The role of extracellular vesicles in the removal of aggregated TDP-43 responsible for ALS/FTD diseases

Amyotrophic Lateral Sclerosis (ALS) and Frontotemporal Dementia (FTD) are two related neurodegenerative diseases, with a continuous clinical spectrum. A common feature between the two diseases is the abnormal cytoplasmic localization and the aggregation of the TAR DNA binding protein 43 (TDP-43), in affected cells (i.e both upper and lower motoneurons for ALS and neurons of the frontal and temporal lobes, for FTD). Pathological TDP-43 aggregates are mainly composed by its C-terminal fragments of 35 kDa (TDP-35) and 25 kDa (TDP-25), as a result of caspase 3-dependent cleavage. These species are highly aggregation-prone and are thought to be neurotoxic. Thus, the removal of TDP-35 or TDP-25 fragments is protective for cells. The clearance of aberrantly folded or misfolded proteins is mediated by the intracellular protein quality control (PQC) system, composed by chaperone/co-chaperone proteins, the ubiquitin proteasome system and the autophagy. Recent data underlined that also the extracellular secretory pathway, mainly represented by exosomes (EXOs) and microvesicles (MVs), might be involved in misfolded proteins clearance from affected cells. We investigated the role of both EXOs and MVs in the secretion of TDP-43 and its C-terminal fragments, in the motoneuronal NSC34 cell model.
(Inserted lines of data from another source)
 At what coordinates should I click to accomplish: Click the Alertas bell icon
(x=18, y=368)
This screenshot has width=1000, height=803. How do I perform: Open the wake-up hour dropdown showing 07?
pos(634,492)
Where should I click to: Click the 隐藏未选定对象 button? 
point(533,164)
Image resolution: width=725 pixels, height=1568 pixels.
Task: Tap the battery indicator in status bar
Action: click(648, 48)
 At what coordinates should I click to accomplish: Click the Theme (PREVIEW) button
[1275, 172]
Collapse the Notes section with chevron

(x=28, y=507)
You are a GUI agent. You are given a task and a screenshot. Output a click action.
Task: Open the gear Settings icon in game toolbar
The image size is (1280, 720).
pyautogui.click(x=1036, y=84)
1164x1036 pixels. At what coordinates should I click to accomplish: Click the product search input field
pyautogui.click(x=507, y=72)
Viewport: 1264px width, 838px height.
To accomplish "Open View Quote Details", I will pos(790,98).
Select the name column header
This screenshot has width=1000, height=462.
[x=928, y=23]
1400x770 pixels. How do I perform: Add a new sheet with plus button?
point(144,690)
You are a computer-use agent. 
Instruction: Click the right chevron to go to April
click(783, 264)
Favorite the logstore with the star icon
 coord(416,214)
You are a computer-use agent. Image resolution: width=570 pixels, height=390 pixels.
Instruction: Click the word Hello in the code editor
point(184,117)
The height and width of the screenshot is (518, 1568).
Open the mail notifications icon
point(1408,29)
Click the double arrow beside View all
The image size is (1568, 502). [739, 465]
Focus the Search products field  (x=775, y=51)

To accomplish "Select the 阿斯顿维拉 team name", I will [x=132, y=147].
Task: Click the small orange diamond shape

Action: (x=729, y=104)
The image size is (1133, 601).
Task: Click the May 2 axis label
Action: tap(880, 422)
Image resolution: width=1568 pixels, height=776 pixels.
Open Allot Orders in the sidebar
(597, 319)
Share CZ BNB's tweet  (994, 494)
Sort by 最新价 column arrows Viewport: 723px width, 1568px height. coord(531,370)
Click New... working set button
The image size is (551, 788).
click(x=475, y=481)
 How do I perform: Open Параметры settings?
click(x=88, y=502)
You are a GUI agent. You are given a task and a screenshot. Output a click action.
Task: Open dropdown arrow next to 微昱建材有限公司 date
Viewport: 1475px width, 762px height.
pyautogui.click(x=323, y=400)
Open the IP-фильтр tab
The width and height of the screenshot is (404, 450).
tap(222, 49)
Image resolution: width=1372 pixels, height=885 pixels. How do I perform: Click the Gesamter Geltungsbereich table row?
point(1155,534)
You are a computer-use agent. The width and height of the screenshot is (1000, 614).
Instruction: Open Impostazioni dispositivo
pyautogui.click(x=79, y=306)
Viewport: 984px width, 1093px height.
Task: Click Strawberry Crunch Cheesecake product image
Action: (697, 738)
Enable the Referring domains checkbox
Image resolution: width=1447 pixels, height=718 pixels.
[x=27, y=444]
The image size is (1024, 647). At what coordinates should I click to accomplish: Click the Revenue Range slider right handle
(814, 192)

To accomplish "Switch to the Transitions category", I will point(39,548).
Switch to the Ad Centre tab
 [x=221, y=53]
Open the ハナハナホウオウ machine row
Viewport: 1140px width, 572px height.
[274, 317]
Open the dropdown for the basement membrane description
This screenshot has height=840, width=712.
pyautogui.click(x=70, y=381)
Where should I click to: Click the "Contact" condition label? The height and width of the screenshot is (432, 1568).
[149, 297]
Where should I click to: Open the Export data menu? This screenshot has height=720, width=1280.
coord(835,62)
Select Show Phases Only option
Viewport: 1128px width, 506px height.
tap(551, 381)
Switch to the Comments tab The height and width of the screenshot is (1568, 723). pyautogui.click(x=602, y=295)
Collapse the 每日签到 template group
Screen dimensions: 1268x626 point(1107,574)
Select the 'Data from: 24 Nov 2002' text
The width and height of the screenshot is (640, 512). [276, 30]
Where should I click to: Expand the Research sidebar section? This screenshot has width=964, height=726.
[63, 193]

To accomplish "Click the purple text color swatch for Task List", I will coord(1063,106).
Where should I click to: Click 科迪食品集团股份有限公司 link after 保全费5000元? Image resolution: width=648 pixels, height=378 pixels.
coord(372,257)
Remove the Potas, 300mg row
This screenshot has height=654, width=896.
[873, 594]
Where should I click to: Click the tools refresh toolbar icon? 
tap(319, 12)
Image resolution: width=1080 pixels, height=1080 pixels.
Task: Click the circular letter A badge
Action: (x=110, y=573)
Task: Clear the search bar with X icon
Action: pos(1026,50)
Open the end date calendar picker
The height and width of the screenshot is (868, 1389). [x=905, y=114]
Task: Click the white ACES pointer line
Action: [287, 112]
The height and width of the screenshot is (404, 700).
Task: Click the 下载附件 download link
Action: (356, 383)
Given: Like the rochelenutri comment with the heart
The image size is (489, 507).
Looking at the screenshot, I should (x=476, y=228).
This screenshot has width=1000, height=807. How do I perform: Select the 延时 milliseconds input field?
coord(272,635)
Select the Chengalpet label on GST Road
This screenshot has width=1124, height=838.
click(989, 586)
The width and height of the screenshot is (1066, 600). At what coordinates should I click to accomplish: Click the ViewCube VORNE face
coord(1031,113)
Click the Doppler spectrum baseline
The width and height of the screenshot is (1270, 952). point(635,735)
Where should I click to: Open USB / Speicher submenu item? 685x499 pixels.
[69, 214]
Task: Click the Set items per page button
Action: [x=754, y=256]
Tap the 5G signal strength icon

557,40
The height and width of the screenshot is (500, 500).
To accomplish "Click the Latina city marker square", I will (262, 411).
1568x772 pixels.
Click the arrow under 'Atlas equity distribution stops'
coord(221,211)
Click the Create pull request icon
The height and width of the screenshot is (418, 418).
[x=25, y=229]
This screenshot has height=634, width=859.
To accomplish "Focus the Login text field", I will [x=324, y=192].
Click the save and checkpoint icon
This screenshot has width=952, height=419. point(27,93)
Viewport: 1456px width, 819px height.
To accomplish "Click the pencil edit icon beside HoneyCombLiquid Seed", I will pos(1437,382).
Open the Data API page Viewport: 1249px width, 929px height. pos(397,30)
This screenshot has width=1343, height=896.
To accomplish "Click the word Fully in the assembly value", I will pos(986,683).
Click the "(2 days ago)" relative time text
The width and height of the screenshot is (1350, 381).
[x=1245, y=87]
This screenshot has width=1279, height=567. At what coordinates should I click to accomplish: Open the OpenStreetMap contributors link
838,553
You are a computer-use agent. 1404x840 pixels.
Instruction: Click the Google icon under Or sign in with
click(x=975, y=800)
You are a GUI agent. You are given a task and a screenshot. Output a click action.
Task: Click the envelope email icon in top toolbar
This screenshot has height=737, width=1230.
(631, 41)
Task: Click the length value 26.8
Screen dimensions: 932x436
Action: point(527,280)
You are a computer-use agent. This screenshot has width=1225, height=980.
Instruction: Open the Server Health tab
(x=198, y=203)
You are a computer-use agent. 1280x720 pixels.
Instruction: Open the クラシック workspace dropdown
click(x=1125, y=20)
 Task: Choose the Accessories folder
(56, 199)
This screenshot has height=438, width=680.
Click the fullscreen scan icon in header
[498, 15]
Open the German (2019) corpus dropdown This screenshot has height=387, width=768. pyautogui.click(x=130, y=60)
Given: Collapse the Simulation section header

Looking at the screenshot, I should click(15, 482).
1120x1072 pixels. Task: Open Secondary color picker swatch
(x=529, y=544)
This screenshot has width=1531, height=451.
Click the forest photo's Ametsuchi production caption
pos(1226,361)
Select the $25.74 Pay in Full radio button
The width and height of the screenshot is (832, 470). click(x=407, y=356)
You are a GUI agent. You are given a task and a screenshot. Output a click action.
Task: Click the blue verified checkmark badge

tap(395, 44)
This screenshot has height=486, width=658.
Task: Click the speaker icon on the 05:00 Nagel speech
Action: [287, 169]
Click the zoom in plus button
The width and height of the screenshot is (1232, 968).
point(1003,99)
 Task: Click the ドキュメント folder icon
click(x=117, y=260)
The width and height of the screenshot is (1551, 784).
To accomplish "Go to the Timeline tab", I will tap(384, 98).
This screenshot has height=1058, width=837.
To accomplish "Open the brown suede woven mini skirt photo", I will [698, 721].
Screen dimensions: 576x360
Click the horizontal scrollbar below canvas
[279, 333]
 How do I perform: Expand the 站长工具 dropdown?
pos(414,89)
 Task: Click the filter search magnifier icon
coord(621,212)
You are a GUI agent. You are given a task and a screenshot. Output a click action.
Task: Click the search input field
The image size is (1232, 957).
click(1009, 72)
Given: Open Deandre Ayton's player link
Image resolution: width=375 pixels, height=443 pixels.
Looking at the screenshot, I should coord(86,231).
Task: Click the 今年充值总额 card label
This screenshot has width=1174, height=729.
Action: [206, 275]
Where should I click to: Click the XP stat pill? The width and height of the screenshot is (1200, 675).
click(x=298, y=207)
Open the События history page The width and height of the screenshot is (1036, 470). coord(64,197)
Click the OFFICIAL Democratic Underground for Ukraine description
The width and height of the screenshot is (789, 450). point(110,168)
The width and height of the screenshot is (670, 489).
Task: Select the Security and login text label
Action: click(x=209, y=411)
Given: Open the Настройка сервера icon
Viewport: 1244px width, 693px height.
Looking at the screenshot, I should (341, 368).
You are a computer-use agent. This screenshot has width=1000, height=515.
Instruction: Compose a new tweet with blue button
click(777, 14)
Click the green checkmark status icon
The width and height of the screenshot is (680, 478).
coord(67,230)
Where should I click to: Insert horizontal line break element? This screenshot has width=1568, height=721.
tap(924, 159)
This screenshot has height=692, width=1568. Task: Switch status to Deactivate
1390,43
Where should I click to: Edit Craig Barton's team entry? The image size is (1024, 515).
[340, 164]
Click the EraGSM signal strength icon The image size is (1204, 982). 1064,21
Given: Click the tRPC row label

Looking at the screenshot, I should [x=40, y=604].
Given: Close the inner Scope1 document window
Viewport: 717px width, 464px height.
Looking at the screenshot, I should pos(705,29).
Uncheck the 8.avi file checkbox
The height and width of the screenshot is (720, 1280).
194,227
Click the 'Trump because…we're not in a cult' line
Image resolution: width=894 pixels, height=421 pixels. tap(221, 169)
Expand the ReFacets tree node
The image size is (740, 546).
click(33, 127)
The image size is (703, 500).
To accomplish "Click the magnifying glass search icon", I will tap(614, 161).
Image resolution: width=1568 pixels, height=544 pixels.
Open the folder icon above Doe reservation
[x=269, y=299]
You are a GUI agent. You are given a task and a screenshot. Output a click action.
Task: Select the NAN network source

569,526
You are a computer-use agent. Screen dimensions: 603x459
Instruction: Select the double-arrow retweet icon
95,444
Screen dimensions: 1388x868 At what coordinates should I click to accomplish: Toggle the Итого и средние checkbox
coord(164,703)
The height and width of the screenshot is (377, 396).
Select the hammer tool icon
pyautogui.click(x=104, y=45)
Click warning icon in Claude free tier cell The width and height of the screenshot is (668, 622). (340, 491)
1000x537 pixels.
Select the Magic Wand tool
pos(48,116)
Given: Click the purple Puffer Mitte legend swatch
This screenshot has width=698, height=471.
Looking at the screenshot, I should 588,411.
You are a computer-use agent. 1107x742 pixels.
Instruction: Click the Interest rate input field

Using an ultracentrifugation approach, we separated larger (MVs) from smaller (EXOs) vesicles. The vesicles were analysed by i) the NanoSight, Nanoparticle Tracking Analysis, to establish the size and the count, ii) western blot analysis, to characterize the protein content. Our preliminary results show that all TDP-43 species are secreted in EVs, mainly in MVs. Very interestingly, we found that some PQC-components, involved in TDP-43s clearance, are present in EVs, suggesting an interplay between PQC and EVs. GRANTS: Fondazione Cariplo, Italy (n. 2017_0747); Università degli Studi di Milano e piano di sviluppo UNIMI - linea B.